→ **ABOUT THIS TASK**:
Below are the entries; give again exactly the lines from the one mentioning "Click the yellow HBase warning banner" through the one mentioning "Click the red heart", inclusive.
INFORMATION section start
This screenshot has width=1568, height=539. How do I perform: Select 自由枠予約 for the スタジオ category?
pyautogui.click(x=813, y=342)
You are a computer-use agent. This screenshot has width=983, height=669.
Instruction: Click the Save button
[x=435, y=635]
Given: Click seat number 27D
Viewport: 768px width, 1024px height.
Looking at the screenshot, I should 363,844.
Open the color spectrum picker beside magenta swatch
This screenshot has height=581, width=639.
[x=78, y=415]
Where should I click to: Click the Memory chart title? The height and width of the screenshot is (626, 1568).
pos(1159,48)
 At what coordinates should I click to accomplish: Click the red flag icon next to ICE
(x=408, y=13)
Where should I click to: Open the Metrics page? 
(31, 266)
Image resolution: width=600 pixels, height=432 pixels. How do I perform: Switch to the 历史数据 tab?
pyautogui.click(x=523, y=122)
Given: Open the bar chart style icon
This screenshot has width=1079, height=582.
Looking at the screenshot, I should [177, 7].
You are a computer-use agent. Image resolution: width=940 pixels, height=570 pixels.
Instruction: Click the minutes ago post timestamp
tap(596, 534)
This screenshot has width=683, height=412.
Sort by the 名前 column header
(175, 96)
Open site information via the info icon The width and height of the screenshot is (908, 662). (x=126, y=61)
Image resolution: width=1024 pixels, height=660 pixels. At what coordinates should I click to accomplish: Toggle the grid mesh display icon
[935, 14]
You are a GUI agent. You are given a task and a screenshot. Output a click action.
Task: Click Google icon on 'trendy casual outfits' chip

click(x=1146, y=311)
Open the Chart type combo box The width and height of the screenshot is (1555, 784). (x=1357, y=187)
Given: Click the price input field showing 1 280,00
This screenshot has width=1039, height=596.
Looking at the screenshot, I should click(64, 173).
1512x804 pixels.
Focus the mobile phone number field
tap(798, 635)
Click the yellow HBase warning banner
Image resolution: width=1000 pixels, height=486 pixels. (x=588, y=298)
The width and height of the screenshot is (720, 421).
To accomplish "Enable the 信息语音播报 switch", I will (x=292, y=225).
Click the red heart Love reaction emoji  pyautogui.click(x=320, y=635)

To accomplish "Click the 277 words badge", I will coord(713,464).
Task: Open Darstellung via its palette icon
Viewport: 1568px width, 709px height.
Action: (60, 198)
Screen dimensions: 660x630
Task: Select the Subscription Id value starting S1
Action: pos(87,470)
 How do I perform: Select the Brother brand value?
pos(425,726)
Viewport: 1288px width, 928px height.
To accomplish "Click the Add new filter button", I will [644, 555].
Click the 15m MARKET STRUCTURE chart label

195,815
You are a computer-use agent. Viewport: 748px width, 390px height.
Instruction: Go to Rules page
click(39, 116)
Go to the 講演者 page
INFORMATION section end
→ **OUTPUT BELOW**:
Click the yellow HBase warning banner
Image resolution: width=1000 pixels, height=486 pixels. (x=588, y=298)
The width and height of the screenshot is (720, 421).
To accomplish "Enable the 信息语音播报 switch", I will (x=292, y=225).
Click the red heart Love reaction emoji  pyautogui.click(x=320, y=635)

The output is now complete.